Reich had attained his medical degree in Germany and studied psychoanalysis with Sigmund Freud, becoming one of Freud's favorites. Reich was an activist in the German Communist party during the 1930s, but his ideas and teaching disagreed with the party line, and he was expelled from the party in 1933. He later became one of its most unrelenting opponents. In 1939, with World War II approaching, Reich moved to the United States. In 1947, following a vicious smear article in the New Republic by Mildred Edie Brady, the U.S. Food and Drug Administration (FDA) began an investigation into Reich's orgone energy accumulator. The Brady article claimed that Reich was conducting a sex racket, and the FDA assumed that his books must be pornographic literature. The FDA gestapo were uninterested in scientific information concerning the accumulator, and when Reich refused to cooperate with their witch hunt, the investigation bogged down, lacking any evidence against the accumulator. In 1954, during the Joe McCarthy era, the American feds decided to go after Reich again. Without any proof whatsoever, the Food and Drug Administration succeeded in having a federal court brand the accumulator a fraud, with the added dictum that orgone energy does not exist, and the order that all literature even mentioning orgone energy should be burned. The FDA placed a ban on transporting or using Reich's orgone boxes. Because one of Reich's co-workers continued to transport the orgone boxes, Reich was imprisoned. He died of a heart attack in prison at the age of 60 in 1957, the day before he was to go up for parole.
Today, Reich's books are on sale throughout the world and orgone accumulators are sold in the United States, Germany, and other countries.
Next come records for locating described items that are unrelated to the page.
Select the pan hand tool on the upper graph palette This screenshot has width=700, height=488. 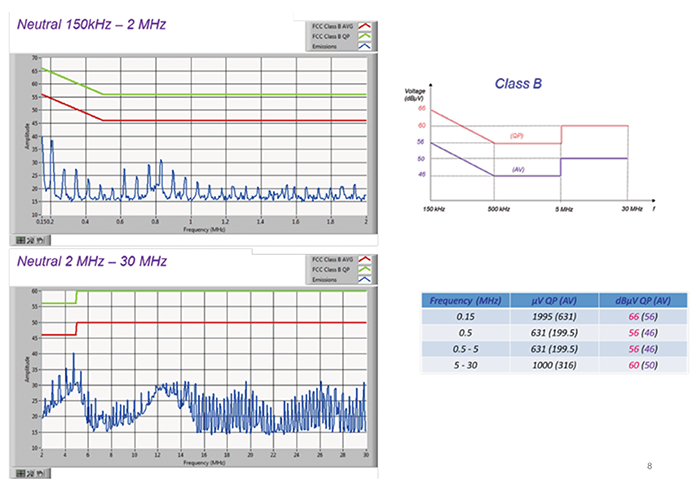(x=41, y=240)
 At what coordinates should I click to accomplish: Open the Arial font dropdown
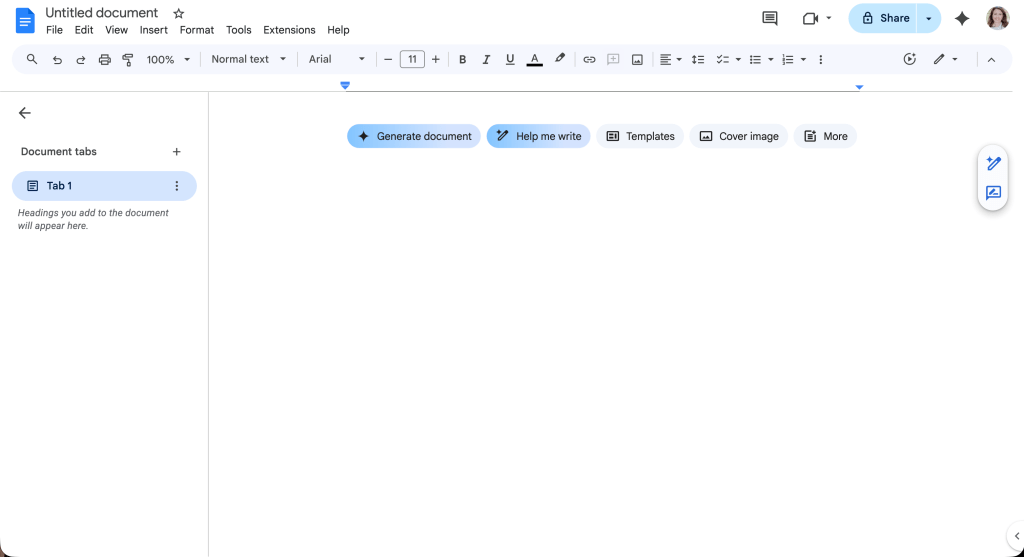(x=336, y=60)
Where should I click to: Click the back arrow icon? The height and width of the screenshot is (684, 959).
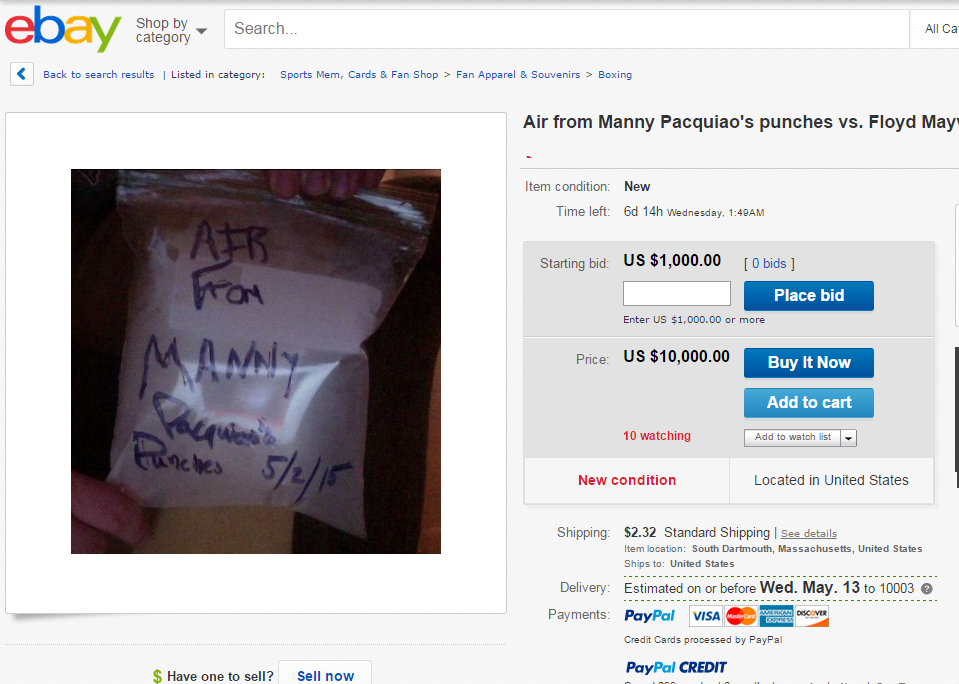[21, 75]
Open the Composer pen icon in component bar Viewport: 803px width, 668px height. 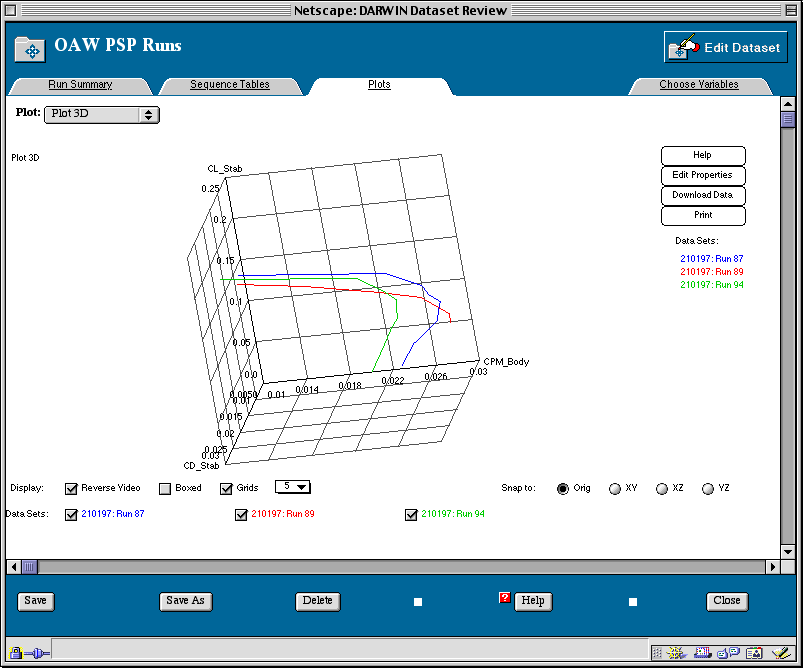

An orgone box is a 5 by 2 1/2 by 2 1/2 foot box made of layers of sheet metal and wood which Reich claimed pulled a physical-psychic energy from the universe. The accumulators were purchased by doctors and psychiatrists in both the U.S. and abroad.
In 1940 Reich spent five hours with Einstein. When Reich left, he said to Einstein, "You understand now why everyone thinks I'm mad." Einstein replied: "And how."
Reich wrote Listen, Little Man! in 1946 and it was published
in 1948. The book is Reich's warning to the common man in all societies
that he, the little, average man, is lethally responsible for the
rapidly spreading social cancer of fascism.
Reich had seen how common citizens in Germany embraced their enslavement
by their Nazi overlords. He was now seeing the reappearance of the same
phenomenon in the United States and Europe. Someone needed to tell the
average citizen that his personal characteristics were at the root of
the world-wide plague of totalitarianism.